Records for the exercise section start

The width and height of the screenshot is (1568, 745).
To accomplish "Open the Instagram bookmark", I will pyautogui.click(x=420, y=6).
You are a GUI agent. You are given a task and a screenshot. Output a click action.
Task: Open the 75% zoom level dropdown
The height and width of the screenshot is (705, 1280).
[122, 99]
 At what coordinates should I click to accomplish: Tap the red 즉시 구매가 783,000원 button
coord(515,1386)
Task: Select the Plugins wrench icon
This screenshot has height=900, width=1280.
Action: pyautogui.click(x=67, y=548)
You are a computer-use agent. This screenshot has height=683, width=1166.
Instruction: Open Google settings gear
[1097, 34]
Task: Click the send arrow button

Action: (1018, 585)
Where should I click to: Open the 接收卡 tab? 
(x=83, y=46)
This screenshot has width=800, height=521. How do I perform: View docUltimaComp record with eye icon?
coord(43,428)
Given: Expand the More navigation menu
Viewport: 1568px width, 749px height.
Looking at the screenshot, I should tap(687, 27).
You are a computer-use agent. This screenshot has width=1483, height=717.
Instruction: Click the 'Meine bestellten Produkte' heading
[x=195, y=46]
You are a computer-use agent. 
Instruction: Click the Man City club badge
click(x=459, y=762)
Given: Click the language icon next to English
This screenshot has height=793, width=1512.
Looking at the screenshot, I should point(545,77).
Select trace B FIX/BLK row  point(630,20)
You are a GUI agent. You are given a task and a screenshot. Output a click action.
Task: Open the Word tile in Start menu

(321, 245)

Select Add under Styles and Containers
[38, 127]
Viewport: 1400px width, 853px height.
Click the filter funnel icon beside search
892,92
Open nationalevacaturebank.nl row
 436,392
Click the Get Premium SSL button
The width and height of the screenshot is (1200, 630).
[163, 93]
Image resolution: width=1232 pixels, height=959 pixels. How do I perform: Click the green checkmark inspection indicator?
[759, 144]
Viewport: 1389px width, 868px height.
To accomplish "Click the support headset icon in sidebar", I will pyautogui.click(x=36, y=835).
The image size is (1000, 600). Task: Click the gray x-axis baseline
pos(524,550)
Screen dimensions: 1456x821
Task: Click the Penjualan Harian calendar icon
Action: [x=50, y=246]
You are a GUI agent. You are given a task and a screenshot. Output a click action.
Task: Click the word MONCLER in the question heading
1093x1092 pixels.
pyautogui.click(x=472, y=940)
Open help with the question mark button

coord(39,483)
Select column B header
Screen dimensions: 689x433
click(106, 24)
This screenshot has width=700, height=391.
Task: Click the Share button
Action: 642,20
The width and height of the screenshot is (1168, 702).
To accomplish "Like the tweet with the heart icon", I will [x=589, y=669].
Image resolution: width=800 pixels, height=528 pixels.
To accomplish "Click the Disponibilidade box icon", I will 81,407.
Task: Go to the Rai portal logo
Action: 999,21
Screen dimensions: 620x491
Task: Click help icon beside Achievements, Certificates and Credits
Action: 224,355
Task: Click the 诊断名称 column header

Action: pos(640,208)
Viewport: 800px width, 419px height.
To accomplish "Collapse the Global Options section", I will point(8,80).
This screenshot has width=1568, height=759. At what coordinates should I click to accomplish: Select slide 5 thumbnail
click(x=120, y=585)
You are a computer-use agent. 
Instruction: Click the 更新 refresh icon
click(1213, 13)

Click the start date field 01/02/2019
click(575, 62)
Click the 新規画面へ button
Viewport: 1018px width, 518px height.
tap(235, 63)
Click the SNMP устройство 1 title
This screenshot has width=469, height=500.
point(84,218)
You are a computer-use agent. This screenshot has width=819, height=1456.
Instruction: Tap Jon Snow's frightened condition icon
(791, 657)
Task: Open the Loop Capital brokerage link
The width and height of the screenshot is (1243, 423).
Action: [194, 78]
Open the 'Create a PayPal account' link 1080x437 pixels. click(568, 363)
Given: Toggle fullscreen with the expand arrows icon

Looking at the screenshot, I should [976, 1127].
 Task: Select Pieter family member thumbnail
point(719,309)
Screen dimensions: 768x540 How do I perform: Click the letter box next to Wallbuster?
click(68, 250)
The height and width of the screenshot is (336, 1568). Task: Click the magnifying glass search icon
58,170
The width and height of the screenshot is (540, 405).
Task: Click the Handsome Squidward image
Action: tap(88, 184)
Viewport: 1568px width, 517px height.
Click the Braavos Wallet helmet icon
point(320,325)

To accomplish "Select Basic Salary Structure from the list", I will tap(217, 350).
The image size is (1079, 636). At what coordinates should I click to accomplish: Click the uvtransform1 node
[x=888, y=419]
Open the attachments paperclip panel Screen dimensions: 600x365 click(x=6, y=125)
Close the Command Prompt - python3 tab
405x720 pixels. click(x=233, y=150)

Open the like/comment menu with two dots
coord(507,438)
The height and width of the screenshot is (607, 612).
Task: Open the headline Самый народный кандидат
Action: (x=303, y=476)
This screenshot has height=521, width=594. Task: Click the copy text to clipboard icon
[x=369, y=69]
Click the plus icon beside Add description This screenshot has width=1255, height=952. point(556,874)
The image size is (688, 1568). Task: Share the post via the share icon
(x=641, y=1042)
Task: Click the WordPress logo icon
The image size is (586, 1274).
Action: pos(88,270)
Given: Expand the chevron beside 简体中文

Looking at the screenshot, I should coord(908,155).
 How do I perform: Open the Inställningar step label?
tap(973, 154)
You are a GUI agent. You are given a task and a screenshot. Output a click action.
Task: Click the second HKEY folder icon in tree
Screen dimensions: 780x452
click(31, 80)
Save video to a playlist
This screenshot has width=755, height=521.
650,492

Records for the exercise section end

Every entry above must be reproduced exactly.

- Solution
The width and height of the screenshot is (1568, 745).
To accomplish "Open the Instagram bookmark", I will pyautogui.click(x=420, y=6).
You are a GUI agent. You are given a task and a screenshot. Output a click action.
Task: Open the 75% zoom level dropdown
The height and width of the screenshot is (705, 1280).
[122, 99]
 At what coordinates should I click to accomplish: Tap the red 즉시 구매가 783,000원 button
coord(515,1386)
Task: Select the Plugins wrench icon
This screenshot has height=900, width=1280.
Action: pyautogui.click(x=67, y=548)
You are a computer-use agent. This screenshot has height=683, width=1166.
Instruction: Open Google settings gear
[1097, 34]
Task: Click the send arrow button

Action: (1018, 585)
Where should I click to: Open the 接收卡 tab? 
(x=83, y=46)
This screenshot has width=800, height=521. How do I perform: View docUltimaComp record with eye icon?
coord(43,428)
Given: Expand the More navigation menu
Viewport: 1568px width, 749px height.
Looking at the screenshot, I should tap(687, 27).
You are a computer-use agent. This screenshot has width=1483, height=717.
Instruction: Click the 'Meine bestellten Produkte' heading
[x=195, y=46]
You are a computer-use agent. 
Instruction: Click the Man City club badge
click(x=459, y=762)
Given: Click the language icon next to English
This screenshot has height=793, width=1512.
Looking at the screenshot, I should point(545,77).
Select trace B FIX/BLK row  point(630,20)
You are a GUI agent. You are given a task and a screenshot. Output a click action.
Task: Open the Word tile in Start menu

(321, 245)

Select Add under Styles and Containers
[38, 127]
Viewport: 1400px width, 853px height.
Click the filter funnel icon beside search
892,92
Open nationalevacaturebank.nl row
 436,392
Click the Get Premium SSL button
The width and height of the screenshot is (1200, 630).
[163, 93]
Image resolution: width=1232 pixels, height=959 pixels. How do I perform: Click the green checkmark inspection indicator?
[759, 144]
Viewport: 1389px width, 868px height.
To accomplish "Click the support headset icon in sidebar", I will pyautogui.click(x=36, y=835).
The image size is (1000, 600). Task: Click the gray x-axis baseline
pos(524,550)
Screen dimensions: 1456x821
Task: Click the Penjualan Harian calendar icon
Action: [x=50, y=246]
You are a GUI agent. You are given a task and a screenshot. Output a click action.
Task: Click the word MONCLER in the question heading
1093x1092 pixels.
pyautogui.click(x=472, y=940)
Open help with the question mark button

coord(39,483)
Select column B header
Screen dimensions: 689x433
click(106, 24)
This screenshot has width=700, height=391.
Task: Click the Share button
Action: 642,20
The width and height of the screenshot is (1168, 702).
To accomplish "Like the tweet with the heart icon", I will [x=589, y=669].
Image resolution: width=800 pixels, height=528 pixels.
To accomplish "Click the Disponibilidade box icon", I will 81,407.
Task: Go to the Rai portal logo
Action: 999,21
Screen dimensions: 620x491
Task: Click help icon beside Achievements, Certificates and Credits
Action: 224,355
Task: Click the 诊断名称 column header

Action: pos(640,208)
Viewport: 800px width, 419px height.
To accomplish "Collapse the Global Options section", I will point(8,80).
This screenshot has width=1568, height=759. At what coordinates should I click to accomplish: Select slide 5 thumbnail
click(x=120, y=585)
You are a computer-use agent. 
Instruction: Click the 更新 refresh icon
click(1213, 13)

Click the start date field 01/02/2019
click(575, 62)
Click the 新規画面へ button
Viewport: 1018px width, 518px height.
tap(235, 63)
Click the SNMP устройство 1 title
This screenshot has width=469, height=500.
point(84,218)
You are a computer-use agent. This screenshot has width=819, height=1456.
Instruction: Tap Jon Snow's frightened condition icon
(791, 657)
Task: Open the Loop Capital brokerage link
The width and height of the screenshot is (1243, 423).
Action: [194, 78]
Open the 'Create a PayPal account' link 1080x437 pixels. click(568, 363)
Given: Toggle fullscreen with the expand arrows icon

Looking at the screenshot, I should [976, 1127].
 Task: Select Pieter family member thumbnail
point(719,309)
Screen dimensions: 768x540 How do I perform: Click the letter box next to Wallbuster?
click(68, 250)
The height and width of the screenshot is (336, 1568). Task: Click the magnifying glass search icon
58,170
The width and height of the screenshot is (540, 405).
Task: Click the Handsome Squidward image
Action: tap(88, 184)
Viewport: 1568px width, 517px height.
Click the Braavos Wallet helmet icon
point(320,325)

To accomplish "Select Basic Salary Structure from the list", I will tap(217, 350).
The image size is (1079, 636). At what coordinates should I click to accomplish: Click the uvtransform1 node
[x=888, y=419]
Open the attachments paperclip panel Screen dimensions: 600x365 click(x=6, y=125)
Close the Command Prompt - python3 tab
405x720 pixels. click(x=233, y=150)

Open the like/comment menu with two dots
coord(507,438)
The height and width of the screenshot is (607, 612).
Task: Open the headline Самый народный кандидат
Action: (x=303, y=476)
This screenshot has height=521, width=594. Task: Click the copy text to clipboard icon
[x=369, y=69]
Click the plus icon beside Add description This screenshot has width=1255, height=952. point(556,874)
The image size is (688, 1568). Task: Share the post via the share icon
(x=641, y=1042)
Task: Click the WordPress logo icon
The image size is (586, 1274).
Action: pos(88,270)
Given: Expand the chevron beside 简体中文

Looking at the screenshot, I should coord(908,155).
 How do I perform: Open the Inställningar step label?
tap(973, 154)
You are a GUI agent. You are given a task and a screenshot. Output a click action.
Task: Click the second HKEY folder icon in tree
Screen dimensions: 780x452
click(31, 80)
Save video to a playlist
This screenshot has width=755, height=521.
650,492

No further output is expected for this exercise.